How to complete this task:
Would you output the lines from the one containing "Exclude the BOBBI BOSS brand" through the final line of the entries, exactly and with pictures omitted?

Stored dataset items
########

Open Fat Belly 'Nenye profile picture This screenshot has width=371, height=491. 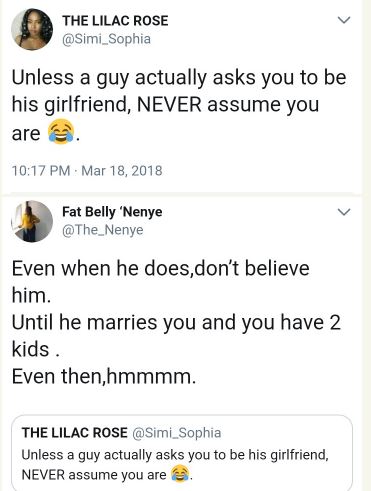[32, 221]
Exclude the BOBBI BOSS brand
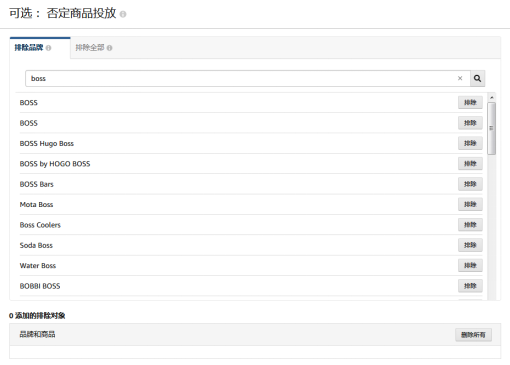510x365 pixels. 470,286
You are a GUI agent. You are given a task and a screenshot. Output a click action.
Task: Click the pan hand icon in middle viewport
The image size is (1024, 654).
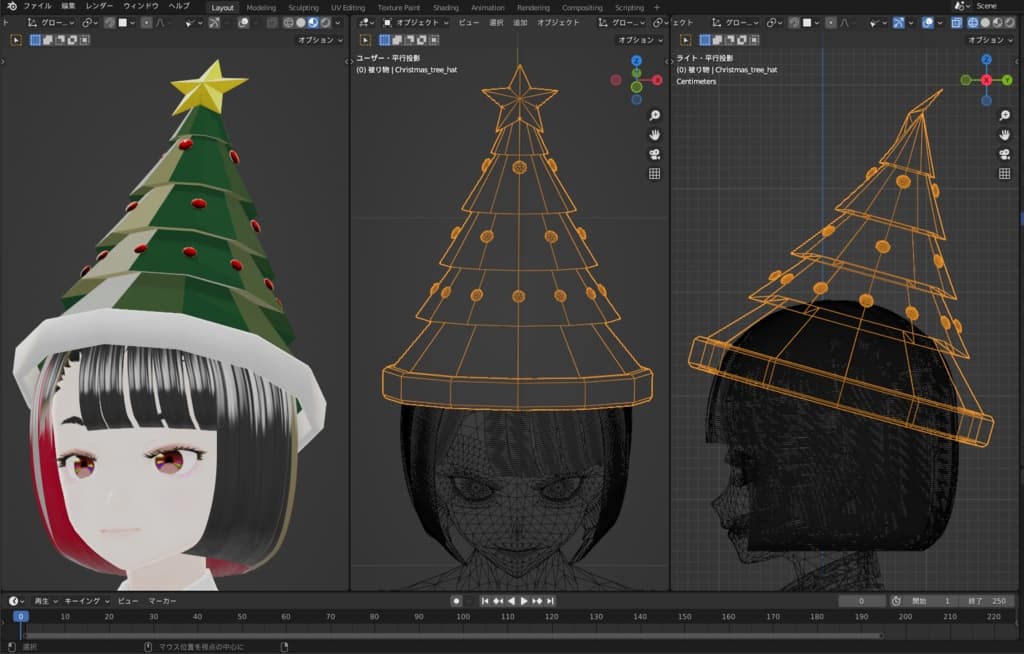(654, 135)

########

Response for this exercise:
Exclude the BOBBI BOSS brand
510x365 pixels. 470,286
You are a GUI agent. You are given a task and a screenshot. Output a click action.
Task: Click the pan hand icon in middle viewport
The image size is (1024, 654).
(654, 135)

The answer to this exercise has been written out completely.